Dive Brief:
- The IAB Tech Lab launched a program aimed at making third-party audience data clearer for advertisers, according to news shared with Marketing Dive. The Data Transparency Standard Compliance Program requires information providers to go through an annual business audit to confirm their data labels are reliable, and introduces a standardized marking system that resembles the FDA-required nutrition labels seen on packaged foods.
- The "Data Transparency Facts" label has information to help marketers evaluate the quality of their audience data, including who provided the data, what audience segments are in datasets, how the segments were constructed and the original sources of the information. The IAB Tech Lab's compliance program is available to any organization that offers data, and open to data marketplaces where data are bought and sold.

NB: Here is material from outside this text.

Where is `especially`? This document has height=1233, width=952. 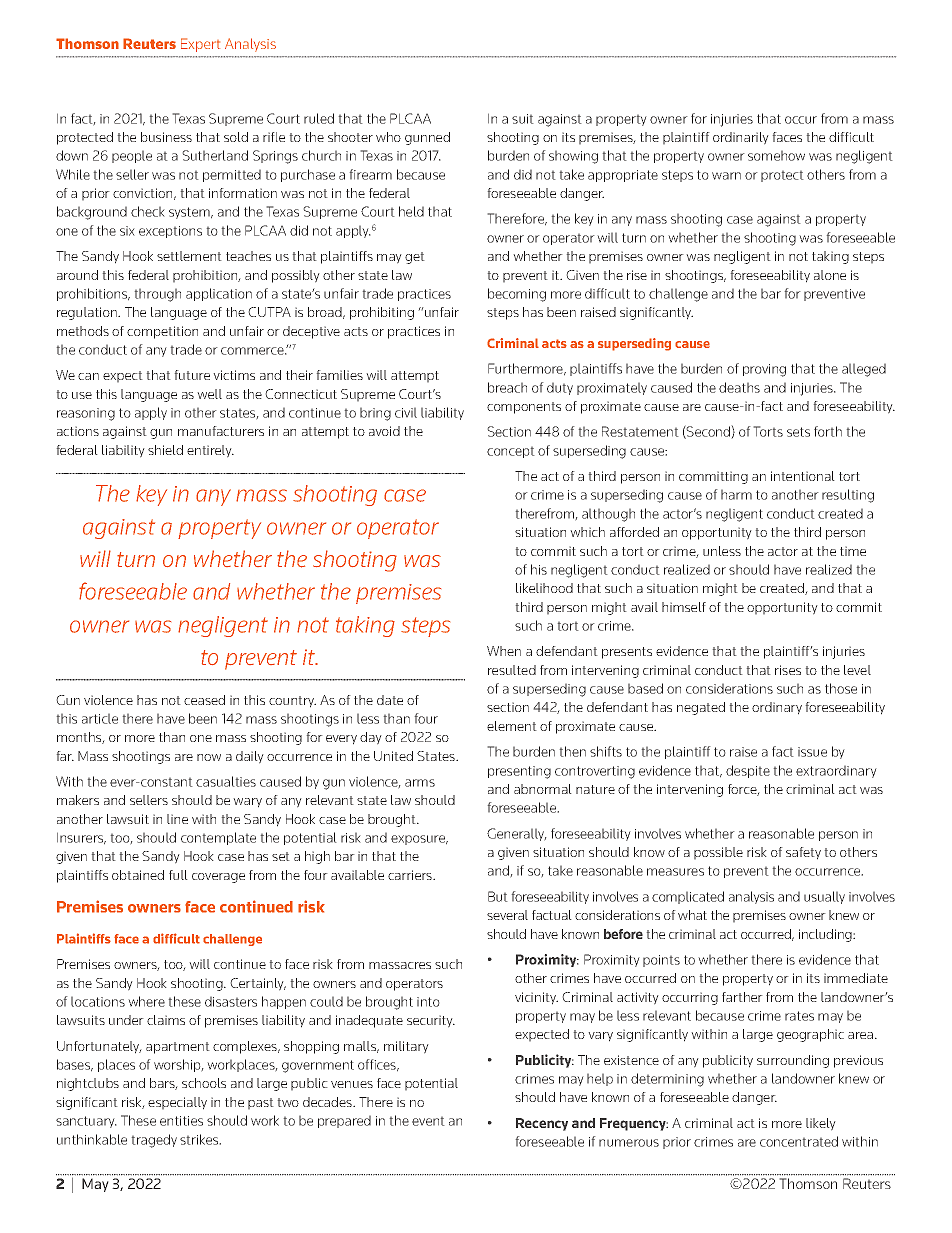
especially is located at coordinates (177, 1103).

- 3W.relevanC, Dstillery, Epsilon, Hearst Magazines, LiveRamp, Meredith, Neustar, Oracle Data Cloud and Pandora helped develop the standard. After the companies complete a pilot period, the compliance program will be available to the broader market, per the announcement.
Dive Insight:
The IAB Tech Lab's "nutrition label" and compliance program are intended to make the marketplace for audience information more intelligible for advertisers, helping them to create more direct comparisons among data sources and media channels. Data-focused marketing has become a key strategy for major brands whose advertising reaches millions of consumers among an ever-growing variety of media outlets.
Programmatic advertising, which relies on computerized bids and offers for digital ad placements in real time, has made data quality even more imperative for advertisers. But marketers also have questioned the efficacy of data-driven marketing strategies, with fewer than 20% of agencies and less than half of advertisers expressing confidence in their ability to create insights from data, according to Kantar research.
Currently, advertisers may pay to reach audience segments based on generic labels like "young mothers," but the sources of those data may be unclear, in an example provided by Ad Exchanger. One data provider may gather cookie data from groups of blogs aimed at moms and repackage them as "young mothers," while another data seller may collect information from payments processors. Marketers have to go through a trial-and-error process to see which data help to drive the best ROI, an expensive proposition for smaller companies that have limited marketing budgets.
The arrival of a more rigorous program to ensure quality data also comes amid the introduction of a growing number of data privacy laws, like the EU's GDPR or California's CCPA, that push to make sure online data are collected and applied compliantly by businesses. Groups like the IAB Tech Lab have frequently introduced ad standards and solutions for the industry to adhere to, so it's unsurprising that compliance continues to be a focus as an era of a largely self-regulated digital ad ecosystem closes.
"Data transparency is a table-stakes requirement to ensure responsible and effective use of audience data — and companies that provide consistent access to detailed information about their data will attract more business," Dennis Buchheim, EVP and GM of the IAB Tech Lab, said in a statement.
The IAB Tech Lab's planned annual audits of data providers will help to give marketers more assurances that they're paying for quality audience information. That greater peace of mind will help to support spending on data and data-related services. Sixty-nine percent of marketers said they increased spending on audience data and related activation solutions in 2018, and 78% planned to invest more this year, according to a study by the IAB and consulting firm Winterberry Group.